# START OF Data for this exercise
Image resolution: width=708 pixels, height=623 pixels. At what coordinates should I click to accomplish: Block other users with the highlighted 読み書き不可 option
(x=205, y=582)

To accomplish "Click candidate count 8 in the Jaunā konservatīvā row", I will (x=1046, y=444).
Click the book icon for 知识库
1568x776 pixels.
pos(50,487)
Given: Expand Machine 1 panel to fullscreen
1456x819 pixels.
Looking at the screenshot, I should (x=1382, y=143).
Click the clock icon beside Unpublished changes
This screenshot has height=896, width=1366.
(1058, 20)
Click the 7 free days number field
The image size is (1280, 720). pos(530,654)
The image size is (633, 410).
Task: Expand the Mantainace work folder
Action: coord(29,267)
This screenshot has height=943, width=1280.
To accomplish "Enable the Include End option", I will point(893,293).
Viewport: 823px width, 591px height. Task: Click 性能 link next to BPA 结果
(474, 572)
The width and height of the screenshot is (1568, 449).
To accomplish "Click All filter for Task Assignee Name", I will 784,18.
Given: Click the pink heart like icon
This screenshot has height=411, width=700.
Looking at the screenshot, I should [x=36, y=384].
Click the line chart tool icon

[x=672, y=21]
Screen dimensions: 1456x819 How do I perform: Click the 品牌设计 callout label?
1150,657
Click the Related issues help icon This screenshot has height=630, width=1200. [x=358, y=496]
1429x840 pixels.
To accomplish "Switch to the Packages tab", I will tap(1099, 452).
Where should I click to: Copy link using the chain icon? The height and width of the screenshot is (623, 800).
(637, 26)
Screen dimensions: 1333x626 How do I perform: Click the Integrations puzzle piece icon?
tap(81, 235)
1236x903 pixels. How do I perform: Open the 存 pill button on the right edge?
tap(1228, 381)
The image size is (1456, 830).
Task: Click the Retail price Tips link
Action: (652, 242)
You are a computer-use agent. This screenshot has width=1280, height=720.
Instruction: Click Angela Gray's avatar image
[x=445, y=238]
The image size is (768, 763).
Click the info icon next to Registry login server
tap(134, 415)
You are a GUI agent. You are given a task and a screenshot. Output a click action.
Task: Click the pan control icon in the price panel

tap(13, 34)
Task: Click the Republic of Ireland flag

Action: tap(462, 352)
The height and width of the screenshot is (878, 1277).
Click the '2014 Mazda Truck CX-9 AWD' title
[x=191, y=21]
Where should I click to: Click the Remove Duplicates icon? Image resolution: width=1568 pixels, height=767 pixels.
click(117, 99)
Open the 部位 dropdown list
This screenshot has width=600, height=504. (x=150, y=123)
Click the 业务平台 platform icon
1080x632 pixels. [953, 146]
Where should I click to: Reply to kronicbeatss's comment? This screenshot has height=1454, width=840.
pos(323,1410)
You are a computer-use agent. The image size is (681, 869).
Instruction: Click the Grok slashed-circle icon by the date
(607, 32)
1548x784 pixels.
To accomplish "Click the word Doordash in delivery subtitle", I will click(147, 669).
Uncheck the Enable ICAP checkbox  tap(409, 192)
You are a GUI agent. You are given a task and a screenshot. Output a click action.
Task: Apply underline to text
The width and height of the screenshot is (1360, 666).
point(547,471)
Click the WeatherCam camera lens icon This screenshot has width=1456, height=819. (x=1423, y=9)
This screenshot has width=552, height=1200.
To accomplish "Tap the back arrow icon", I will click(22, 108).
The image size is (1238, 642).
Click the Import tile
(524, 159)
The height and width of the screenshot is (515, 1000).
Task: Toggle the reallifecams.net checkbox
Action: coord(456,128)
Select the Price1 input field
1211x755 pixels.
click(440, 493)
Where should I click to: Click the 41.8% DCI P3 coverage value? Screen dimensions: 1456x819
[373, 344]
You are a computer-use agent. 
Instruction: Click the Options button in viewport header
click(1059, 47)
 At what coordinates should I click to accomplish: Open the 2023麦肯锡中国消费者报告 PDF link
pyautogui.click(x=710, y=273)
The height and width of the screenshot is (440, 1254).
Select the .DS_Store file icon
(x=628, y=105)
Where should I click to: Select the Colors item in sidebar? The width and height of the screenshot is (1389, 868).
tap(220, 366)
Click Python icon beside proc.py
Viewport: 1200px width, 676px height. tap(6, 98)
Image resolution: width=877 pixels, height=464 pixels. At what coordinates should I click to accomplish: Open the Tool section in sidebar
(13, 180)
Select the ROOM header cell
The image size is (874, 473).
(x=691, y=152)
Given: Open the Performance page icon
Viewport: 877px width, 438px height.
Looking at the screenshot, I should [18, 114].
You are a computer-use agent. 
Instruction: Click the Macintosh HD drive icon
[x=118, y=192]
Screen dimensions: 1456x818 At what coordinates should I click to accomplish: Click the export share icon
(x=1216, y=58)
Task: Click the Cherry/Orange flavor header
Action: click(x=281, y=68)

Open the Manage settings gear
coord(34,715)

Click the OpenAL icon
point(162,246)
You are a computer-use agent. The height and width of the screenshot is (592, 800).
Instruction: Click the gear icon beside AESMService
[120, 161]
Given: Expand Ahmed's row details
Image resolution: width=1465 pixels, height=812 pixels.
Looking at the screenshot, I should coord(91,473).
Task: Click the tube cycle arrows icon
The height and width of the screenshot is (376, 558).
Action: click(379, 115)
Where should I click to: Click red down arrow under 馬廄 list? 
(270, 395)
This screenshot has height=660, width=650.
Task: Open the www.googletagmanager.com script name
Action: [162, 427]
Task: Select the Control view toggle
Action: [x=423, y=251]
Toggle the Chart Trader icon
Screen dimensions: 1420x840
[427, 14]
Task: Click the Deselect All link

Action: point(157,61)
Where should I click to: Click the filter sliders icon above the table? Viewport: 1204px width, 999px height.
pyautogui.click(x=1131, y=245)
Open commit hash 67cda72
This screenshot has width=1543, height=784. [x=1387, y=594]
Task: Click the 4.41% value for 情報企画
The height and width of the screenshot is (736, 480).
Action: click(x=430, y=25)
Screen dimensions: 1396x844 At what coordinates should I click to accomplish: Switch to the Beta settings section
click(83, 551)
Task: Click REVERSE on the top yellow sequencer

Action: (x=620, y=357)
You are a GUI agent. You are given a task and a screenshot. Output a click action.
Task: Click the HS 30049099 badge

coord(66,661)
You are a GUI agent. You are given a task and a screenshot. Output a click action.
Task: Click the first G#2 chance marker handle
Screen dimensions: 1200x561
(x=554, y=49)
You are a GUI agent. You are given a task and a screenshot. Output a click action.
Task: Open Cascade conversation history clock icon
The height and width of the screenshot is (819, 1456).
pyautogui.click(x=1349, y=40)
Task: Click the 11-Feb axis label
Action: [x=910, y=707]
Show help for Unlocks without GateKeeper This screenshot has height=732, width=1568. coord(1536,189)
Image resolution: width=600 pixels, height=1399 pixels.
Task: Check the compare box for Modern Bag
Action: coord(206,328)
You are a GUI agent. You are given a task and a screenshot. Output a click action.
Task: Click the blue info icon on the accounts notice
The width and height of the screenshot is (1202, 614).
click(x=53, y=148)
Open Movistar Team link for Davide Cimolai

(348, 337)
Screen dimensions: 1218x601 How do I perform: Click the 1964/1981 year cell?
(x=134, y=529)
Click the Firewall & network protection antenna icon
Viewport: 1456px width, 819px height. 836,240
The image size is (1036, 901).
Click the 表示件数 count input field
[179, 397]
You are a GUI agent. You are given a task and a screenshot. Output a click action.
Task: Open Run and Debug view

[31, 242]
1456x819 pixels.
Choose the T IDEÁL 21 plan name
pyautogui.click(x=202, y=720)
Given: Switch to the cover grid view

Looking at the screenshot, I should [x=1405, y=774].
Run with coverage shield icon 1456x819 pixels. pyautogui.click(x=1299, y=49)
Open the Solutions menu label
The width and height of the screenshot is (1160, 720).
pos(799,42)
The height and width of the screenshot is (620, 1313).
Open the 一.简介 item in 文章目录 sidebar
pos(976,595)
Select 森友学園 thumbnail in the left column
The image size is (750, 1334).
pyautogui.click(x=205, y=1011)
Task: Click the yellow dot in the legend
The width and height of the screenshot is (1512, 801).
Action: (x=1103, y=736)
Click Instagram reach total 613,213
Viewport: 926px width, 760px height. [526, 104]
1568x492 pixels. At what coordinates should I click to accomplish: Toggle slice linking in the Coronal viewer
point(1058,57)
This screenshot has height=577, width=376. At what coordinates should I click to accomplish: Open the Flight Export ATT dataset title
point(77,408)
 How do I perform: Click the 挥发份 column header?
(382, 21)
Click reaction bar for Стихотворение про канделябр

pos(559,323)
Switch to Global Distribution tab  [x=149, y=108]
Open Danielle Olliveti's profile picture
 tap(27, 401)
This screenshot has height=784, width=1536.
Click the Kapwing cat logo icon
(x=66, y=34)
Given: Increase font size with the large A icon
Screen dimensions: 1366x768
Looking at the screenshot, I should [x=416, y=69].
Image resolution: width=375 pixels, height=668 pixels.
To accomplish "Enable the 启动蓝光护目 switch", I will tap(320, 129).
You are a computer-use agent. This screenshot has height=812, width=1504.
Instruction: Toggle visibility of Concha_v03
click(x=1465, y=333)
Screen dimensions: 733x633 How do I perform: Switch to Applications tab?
# END OF Data for this exercise
### Written exercise
In the listing above, start at the line that contains "Task: Click the 4.41% value for 情報企画" and print each line through the one that contains "(x=554, y=49)", both included, without changing anything.

### Written reply
Task: Click the 4.41% value for 情報企画
The height and width of the screenshot is (736, 480).
Action: click(x=430, y=25)
Screen dimensions: 1396x844 At what coordinates should I click to accomplish: Switch to the Beta settings section
click(83, 551)
Task: Click REVERSE on the top yellow sequencer

Action: (x=620, y=357)
You are a GUI agent. You are given a task and a screenshot. Output a click action.
Task: Click the HS 30049099 badge

coord(66,661)
You are a GUI agent. You are given a task and a screenshot. Output a click action.
Task: Click the first G#2 chance marker handle
Screen dimensions: 1200x561
(x=554, y=49)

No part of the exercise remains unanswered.